• [Data records]:
☆ ☆ ☆ ☆

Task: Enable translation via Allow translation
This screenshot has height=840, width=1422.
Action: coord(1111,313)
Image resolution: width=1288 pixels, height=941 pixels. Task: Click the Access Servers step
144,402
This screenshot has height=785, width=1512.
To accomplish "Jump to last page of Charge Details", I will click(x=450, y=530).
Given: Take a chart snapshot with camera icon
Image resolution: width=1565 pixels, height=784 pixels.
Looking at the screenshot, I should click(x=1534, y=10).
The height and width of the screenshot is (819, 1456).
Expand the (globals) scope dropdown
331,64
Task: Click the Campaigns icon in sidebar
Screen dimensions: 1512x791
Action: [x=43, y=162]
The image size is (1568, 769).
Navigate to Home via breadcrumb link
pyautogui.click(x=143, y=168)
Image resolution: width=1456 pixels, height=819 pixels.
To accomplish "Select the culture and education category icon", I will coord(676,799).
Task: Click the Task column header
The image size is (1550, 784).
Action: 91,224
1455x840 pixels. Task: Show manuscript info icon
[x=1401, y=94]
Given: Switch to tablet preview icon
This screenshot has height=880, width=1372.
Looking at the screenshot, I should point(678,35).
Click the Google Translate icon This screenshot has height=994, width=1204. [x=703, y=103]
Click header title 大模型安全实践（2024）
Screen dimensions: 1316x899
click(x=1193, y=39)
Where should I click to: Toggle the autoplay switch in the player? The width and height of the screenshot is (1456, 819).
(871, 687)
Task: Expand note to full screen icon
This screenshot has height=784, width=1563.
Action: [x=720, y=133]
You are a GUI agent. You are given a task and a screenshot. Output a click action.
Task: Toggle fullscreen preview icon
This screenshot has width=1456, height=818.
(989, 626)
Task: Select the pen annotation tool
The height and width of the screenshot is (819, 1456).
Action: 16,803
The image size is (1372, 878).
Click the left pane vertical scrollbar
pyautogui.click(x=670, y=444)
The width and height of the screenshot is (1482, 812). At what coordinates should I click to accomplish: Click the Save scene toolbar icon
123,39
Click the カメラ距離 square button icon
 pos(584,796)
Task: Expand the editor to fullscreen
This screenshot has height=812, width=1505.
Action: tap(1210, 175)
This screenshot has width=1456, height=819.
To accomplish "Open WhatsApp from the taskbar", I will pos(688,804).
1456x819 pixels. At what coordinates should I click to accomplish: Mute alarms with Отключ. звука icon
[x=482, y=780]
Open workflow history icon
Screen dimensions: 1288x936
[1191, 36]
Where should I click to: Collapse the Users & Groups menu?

☆ ☆ ☆ ☆

Give the lines again, exactly as they stand, from the beginning of the data through the line with "Task: Toggle fullscreen preview icon".

• [Answer to this task]:
Task: Enable translation via Allow translation
This screenshot has height=840, width=1422.
Action: coord(1111,313)
Image resolution: width=1288 pixels, height=941 pixels. Task: Click the Access Servers step
144,402
This screenshot has height=785, width=1512.
To accomplish "Jump to last page of Charge Details", I will click(x=450, y=530).
Given: Take a chart snapshot with camera icon
Image resolution: width=1565 pixels, height=784 pixels.
Looking at the screenshot, I should click(x=1534, y=10).
The height and width of the screenshot is (819, 1456).
Expand the (globals) scope dropdown
331,64
Task: Click the Campaigns icon in sidebar
Screen dimensions: 1512x791
Action: [x=43, y=162]
The image size is (1568, 769).
Navigate to Home via breadcrumb link
pyautogui.click(x=143, y=168)
Image resolution: width=1456 pixels, height=819 pixels.
To accomplish "Select the culture and education category icon", I will coord(676,799).
Task: Click the Task column header
The image size is (1550, 784).
Action: 91,224
1455x840 pixels. Task: Show manuscript info icon
[x=1401, y=94]
Given: Switch to tablet preview icon
This screenshot has height=880, width=1372.
Looking at the screenshot, I should point(678,35).
Click the Google Translate icon This screenshot has height=994, width=1204. [x=703, y=103]
Click header title 大模型安全实践（2024）
Screen dimensions: 1316x899
click(x=1193, y=39)
Where should I click to: Toggle the autoplay switch in the player? The width and height of the screenshot is (1456, 819).
(871, 687)
Task: Expand note to full screen icon
This screenshot has height=784, width=1563.
Action: [x=720, y=133]
You are a GUI agent. You are given a task and a screenshot. Output a click action.
Task: Toggle fullscreen preview icon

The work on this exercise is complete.